Activity
Please repeat word for word the line containing "Screen dimensions: 980x504" and every following line up to and including the last one below, pictures excluded.

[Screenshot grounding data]
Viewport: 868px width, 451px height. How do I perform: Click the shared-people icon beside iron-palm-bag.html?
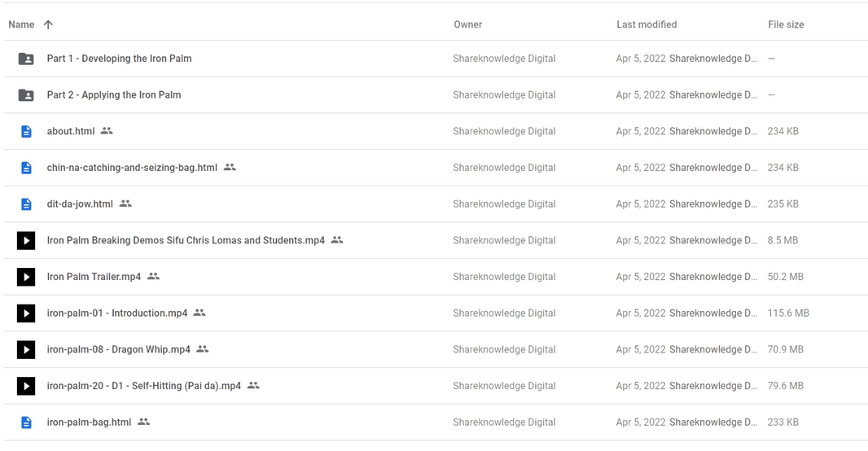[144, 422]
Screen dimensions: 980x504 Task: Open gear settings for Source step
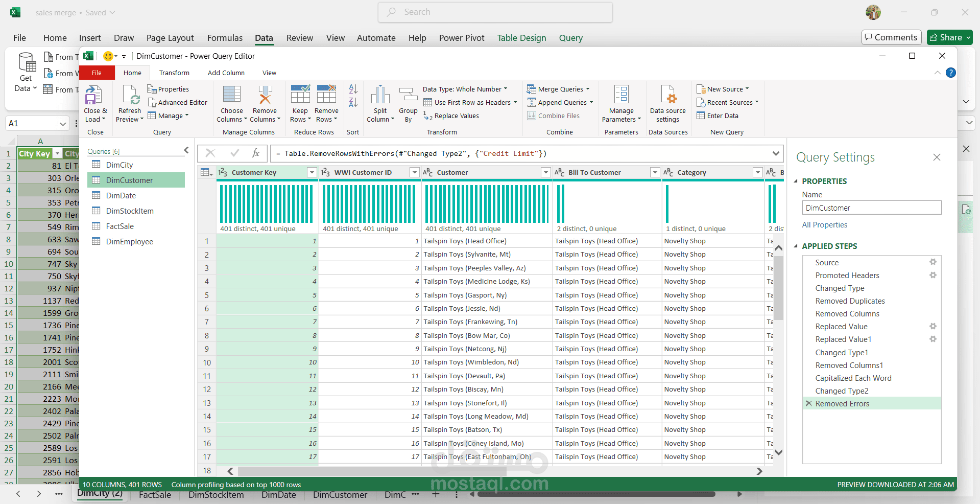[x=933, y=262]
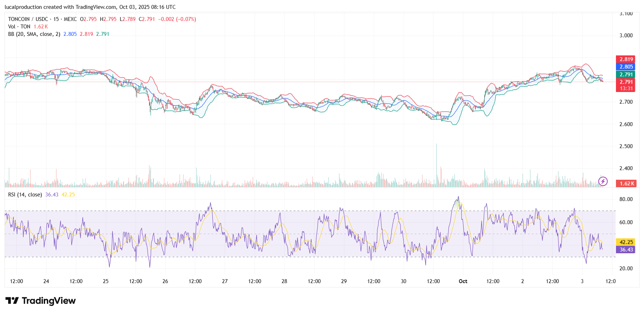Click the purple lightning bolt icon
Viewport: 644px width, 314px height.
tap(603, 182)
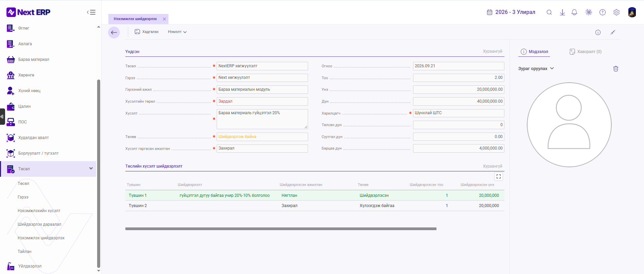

Answer space
Screen dimensions: 980x504 Task: Open gear settings for Source step
[x=933, y=262]
Click the purple lightning bolt icon
Viewport: 644px width, 314px height.
tap(603, 182)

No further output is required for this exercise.